The temptation is to view Ernie as a deluded loon, but by what yardstick? Julia returns to town after walking off stage mid-gig, and there are mutterings that she may be mad. Frank is insanely obsessed with Armageddon (as most of us poor saps were in the ’80s, sold the nuke lie wholesale). Gunton, best known as The Shawshank Redemption’s warden, is convinced of the imminent “total annihilation of life as we know it”, which means it’s time to “Let Je-sus into your hearts, and you can be a winner in WWIII!” Frank has weapons hanging from the wall, supplies for the end and hazmat suits for the wife and kids (“Radiation death is an ugly thing”).

There’s also Ernie’s response when his unveiling – on an Arizona Christmas Eve – turns out to be a damp squib. He hijacks a bus to Albuquerque but entirely with the support and cajoling of the elderly passengers aboard, inspired as they are into action through enthusiasm for his invention. 

Static appears to be heading somewhere, but the offbeat escalation of the situation – Ernie wants the Press to hear his idea, so mirroring an earlier fantasy sequence – suddenly concludes when the besieging police open fire and the bus explodes, killing all aboard. If it seems random – as if Romanek and Gordon are summoning the spirit of Goddard circa Pierrot le Fou – it’s nevertheless germane to the core concept; the movie concludes with Julia gazing into the static screen before heading off once more, a wistful smile on her face. Has she seen Ernie in heaven? Is it grief that enables one to attune to the device’s images? Or are both Ernie and Julia just bonkers?

There’s another possibility, of course. That the punctuation of the ending is Romanek and Gordon flirting with nihilism, setting the scene for the unhinged protagonist movies that follow (Donnie DarkoFight Club) and violence spawned by the stark bleakness of the desert environment (Breaking BadWhite of the Eye).

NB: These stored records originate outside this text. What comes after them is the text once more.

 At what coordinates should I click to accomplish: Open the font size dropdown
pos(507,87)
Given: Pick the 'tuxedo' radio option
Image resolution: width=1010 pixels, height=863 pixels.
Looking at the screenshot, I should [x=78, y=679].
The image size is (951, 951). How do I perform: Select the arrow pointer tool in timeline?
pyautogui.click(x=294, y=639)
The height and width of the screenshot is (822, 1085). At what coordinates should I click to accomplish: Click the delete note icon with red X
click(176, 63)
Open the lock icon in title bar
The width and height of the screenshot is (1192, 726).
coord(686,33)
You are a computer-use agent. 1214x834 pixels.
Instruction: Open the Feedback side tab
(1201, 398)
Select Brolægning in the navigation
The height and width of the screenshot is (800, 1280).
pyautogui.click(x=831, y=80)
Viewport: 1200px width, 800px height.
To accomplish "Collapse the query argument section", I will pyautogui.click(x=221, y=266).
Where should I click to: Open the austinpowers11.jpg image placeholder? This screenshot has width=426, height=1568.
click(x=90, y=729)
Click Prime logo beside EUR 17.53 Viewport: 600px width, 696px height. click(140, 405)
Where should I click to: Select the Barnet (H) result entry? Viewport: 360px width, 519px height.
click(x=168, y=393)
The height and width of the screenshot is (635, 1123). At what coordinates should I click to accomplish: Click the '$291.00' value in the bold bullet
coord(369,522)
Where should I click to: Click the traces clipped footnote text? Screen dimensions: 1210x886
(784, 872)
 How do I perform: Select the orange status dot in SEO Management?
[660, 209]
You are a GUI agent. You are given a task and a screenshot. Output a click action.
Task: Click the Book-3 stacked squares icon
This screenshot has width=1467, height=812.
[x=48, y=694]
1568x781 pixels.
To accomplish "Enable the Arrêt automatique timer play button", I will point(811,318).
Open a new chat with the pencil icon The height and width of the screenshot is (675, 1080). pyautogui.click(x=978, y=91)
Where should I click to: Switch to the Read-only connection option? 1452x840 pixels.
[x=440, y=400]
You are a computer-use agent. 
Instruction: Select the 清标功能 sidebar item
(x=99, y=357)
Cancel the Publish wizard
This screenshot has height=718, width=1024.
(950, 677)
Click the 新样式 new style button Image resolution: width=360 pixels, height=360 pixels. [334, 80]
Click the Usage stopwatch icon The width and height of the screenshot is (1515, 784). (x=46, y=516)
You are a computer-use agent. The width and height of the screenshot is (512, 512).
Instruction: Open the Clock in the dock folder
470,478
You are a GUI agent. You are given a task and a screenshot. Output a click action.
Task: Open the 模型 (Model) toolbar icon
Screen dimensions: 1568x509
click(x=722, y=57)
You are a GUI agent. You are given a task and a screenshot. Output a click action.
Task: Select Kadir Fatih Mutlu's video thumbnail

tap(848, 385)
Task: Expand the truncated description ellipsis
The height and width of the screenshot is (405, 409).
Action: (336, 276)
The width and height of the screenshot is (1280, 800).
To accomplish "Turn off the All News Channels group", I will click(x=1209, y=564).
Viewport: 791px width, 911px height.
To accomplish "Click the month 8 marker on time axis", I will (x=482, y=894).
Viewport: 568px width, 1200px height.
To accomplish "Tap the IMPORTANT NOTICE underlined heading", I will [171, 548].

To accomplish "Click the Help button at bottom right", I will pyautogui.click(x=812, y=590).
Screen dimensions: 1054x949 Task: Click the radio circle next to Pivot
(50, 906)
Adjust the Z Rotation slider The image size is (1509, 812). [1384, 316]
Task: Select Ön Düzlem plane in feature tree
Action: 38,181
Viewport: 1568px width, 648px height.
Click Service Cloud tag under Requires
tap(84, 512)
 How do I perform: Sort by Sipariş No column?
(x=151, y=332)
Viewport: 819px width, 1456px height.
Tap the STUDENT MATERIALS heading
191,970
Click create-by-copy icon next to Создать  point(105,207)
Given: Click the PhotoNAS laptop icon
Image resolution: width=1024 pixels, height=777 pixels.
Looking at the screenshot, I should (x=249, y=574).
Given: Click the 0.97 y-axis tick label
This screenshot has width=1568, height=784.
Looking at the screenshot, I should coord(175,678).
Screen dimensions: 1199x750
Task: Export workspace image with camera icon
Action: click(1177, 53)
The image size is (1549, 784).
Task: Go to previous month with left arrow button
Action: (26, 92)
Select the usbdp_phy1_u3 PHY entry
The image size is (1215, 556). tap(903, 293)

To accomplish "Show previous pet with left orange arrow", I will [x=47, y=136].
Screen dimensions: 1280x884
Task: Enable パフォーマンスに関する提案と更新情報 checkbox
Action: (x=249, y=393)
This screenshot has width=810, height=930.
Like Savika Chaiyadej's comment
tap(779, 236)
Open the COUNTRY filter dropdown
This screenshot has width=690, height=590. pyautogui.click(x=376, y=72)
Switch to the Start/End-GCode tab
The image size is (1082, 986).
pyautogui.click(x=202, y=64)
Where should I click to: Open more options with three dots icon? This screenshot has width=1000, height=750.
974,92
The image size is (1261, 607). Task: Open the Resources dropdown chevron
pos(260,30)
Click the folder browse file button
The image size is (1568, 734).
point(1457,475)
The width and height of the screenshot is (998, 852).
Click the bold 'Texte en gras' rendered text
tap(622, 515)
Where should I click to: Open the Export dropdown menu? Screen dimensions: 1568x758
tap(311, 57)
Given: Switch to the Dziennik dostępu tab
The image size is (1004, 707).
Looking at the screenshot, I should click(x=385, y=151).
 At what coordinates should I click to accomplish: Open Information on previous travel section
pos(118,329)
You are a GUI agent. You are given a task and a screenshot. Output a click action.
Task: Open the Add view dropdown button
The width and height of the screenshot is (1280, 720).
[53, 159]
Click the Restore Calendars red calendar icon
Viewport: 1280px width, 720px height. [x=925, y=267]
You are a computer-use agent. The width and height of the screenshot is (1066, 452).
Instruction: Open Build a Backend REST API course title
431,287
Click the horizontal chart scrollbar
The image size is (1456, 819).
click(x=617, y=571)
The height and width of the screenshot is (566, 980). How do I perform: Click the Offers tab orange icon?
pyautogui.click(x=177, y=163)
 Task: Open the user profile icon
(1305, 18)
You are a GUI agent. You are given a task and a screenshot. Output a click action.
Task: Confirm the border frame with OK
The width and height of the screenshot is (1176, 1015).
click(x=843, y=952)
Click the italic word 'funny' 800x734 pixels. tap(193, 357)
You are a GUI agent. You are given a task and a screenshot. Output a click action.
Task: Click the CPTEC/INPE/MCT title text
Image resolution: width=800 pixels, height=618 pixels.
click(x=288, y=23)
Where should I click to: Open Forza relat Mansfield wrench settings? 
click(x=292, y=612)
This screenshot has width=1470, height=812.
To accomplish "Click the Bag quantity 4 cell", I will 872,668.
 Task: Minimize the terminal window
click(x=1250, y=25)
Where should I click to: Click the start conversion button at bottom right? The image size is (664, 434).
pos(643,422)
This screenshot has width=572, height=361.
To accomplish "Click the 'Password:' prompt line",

But the picture is too quirky – probably the part Romanek wants to distance himself from most of all – to feel as if it has descended into abject gloom. At times, there’s an almost Lynchian vibe (Frank’s kids dancing around in lizard masks). At others, Alex Cox’s Repo Man comes to mind. And throughout, one can see the promo director Romanek would become. The soundtrack is a welter of notable tunes, from the likes of Elvis (Blue Christmas), Johnny Cash (Ring of Fire) and The The, but it’s the more synthy choices that really set the tone, with Brian Eno (Weightless), OMD (Sealand) and especially Japan’s magnificent The Experience of Swimming pushing Static from nuthatch into inspirational SF territory.

Romanek had this to say about Static: “For me it seemed premature. Like I had an opportunity to make a film before I felt I had much to say or knew what I was really doing as a filmmaker, so I just find it this sort of embarrassing bit of juvenilia. I find it is embarrassing, but I know that some people connected with it and I don’t mean to discount that fact. I just wish it would go away…

Well, it’s on YouTube at the moment, so it isn’t going away, Mark. Perhaps he doesn’t like it because it even invokes the idea of heaven, something as anathema to him as Joe Johnston’s eventual interpretation of his The Wolfman. I hadn’t seen Static since the ’80s, and I’m pleased to report that much of its oddball charm has survived intact. Perhaps more successful moviemakers should embrace such pseudy juvenilia. Growing up tends to be the death of aspiration and inspiration. Reality takes over. Doing what the Elite tell you. Feeding the youngsters subliminal messaging through a heady diet of music videos. Attaboy, Mark.